# Task
Reproduce, word for word, the stretch of the bond refunding text below from "19-5 a. Investment" through "old flotation: (1,666,667)".

___ Excerpted text

Semiannual tax savings on new flotation: $16,000
Tax benefits lost on old flotation: (19,200)
Net amortization tax effects ($ 3,200)

Semiannual Interest Savings Due To Refunding:

Semiannual interest on old bond: $1,320,000
Semiannual interest on new bond: (960,000)
Net interest savings $ 360,000
Semiannual cash flow: $ 356,800

The cash flows are based on contractual obligations, and hence have about the same amount of risk as the firm's debt. Further, the cash flows are already net of taxes. Thus, the appropriate interest rate is GST's after-tax cost of debt. (The source of the cash to fund the net investment outlay also influences the discount rate, but most firms use debt to finance this outlay, and, in this case, the discount rate should be the after-tax cost of debt.) Finally, since we are valuing future flows, the appropriate debt cost is today's cost, or the cost of the new issue, and not the cost of debt floated 5 years ago. Thus, the appropriate discount rate is 0.6(8%) = 4.8% annually, or 2.4 percent per semiannual period.
At this discount rate, the present value of the semiannual net cash flows is $9,109,425:

PV = $356,800(PVIFA2.4%,40) = $9,109,425.

Alternatively, using a financial calculator, input N = 40, I = 2.4, PMT = -356800, FV = 0, PV = ? PV = $9,109,413.

h. The bond refunding would require a $3,472,000 net cash outlay, but it would produce $9,109,413 in net savings on a present value basis. Thus, the NPV of refunding is $5,637,413:

PV of net benefits $9,109,413
Cost (3,472,000)
Refunding NPV $5,637,413

The decision to refund now rather than wait till later is much more difficult than finding the NPV of refunding now. If interest rates were expected to fall, and hence GST would be able to issue debt in the future below today's 8 percent rate, then it might pay to wait. However, interest rate movements are very difficult, if not impossible, to forecast, and hence most financial managers would probably take the "bird-in-the-hand" and refund now with such a large NPV. Note, though, that if the NPV had been quite small, say $1,000, management would have undoubtedly waited, hoping that interest rates would fall further, and the cost of waiting ($1,000) would not have been high enough to worry about.


19-5 a. Investment outlay required to refund the issue:

Call premium on old issue: $5,400,000
New flotation cost: 5,000,000
Tax savings on old flotation: (1,666,667)
Additional interest on old issue: 450,000
Interest earned on investment: (225,000)
Total investment outlay: $8,958,333

Annual Flotation Cost Tax Effects:

Annual tax savings on new flotation: $ 80,000
Tax benefits lost on old flotation: (66,667)
Amortization tax effects $ 13,333

Annual Interest Savings Due to Refunding:

Annual interest on old bond: $5,400,000
Annual interest on new bond: (4,500,000)
Net interest savings $ 900,000

Annual cash flows: $ 913,333

NPV of refunding decision: $2,717,128

Using a financial calculator, enter the cash flows into the cash flow register, I = 6, NPV = ? NPV = $2,717,128.

______
___ Entries

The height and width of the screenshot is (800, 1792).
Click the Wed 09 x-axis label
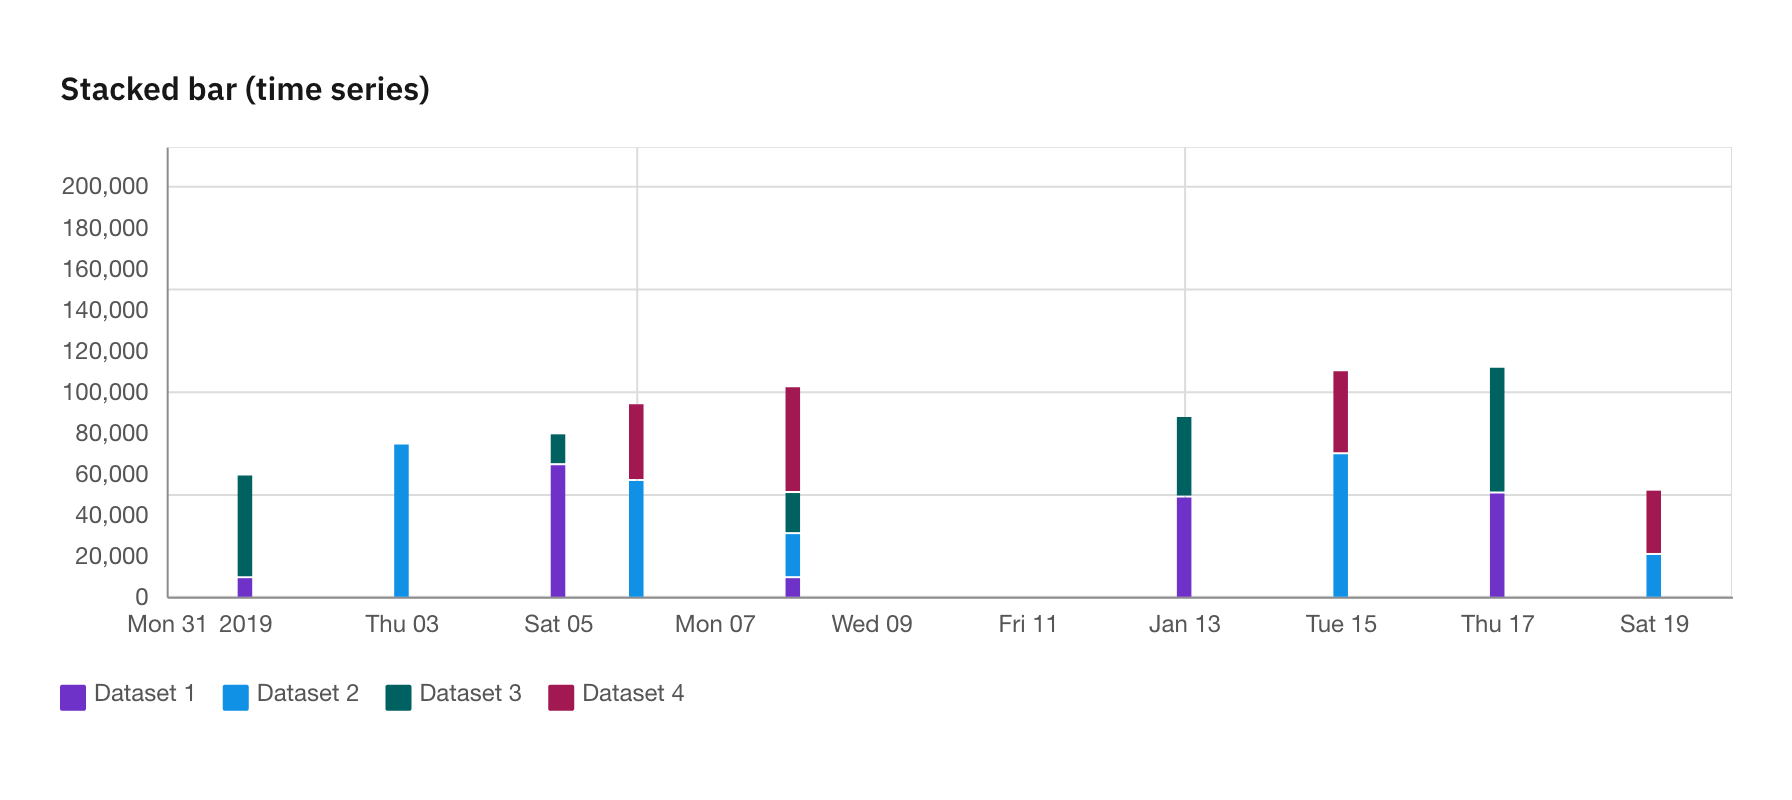point(872,624)
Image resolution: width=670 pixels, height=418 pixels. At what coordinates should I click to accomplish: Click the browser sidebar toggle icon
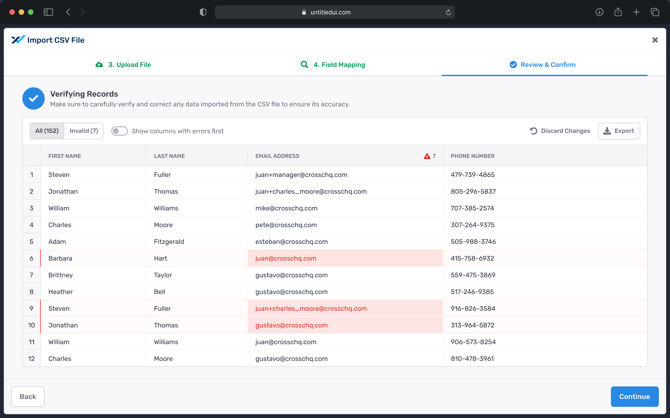[x=48, y=12]
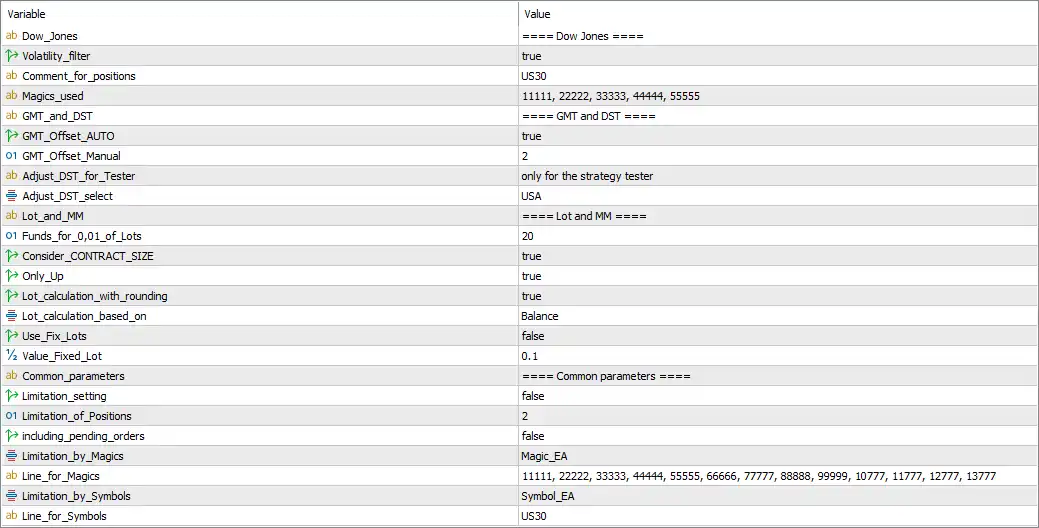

______

# Expected output
19-5 a. Investment outlay required to refund the issue:

Call premium on old issue: $5,400,000
New flotation cost: 5,000,000
Tax savings on old flotation: (1,666,667)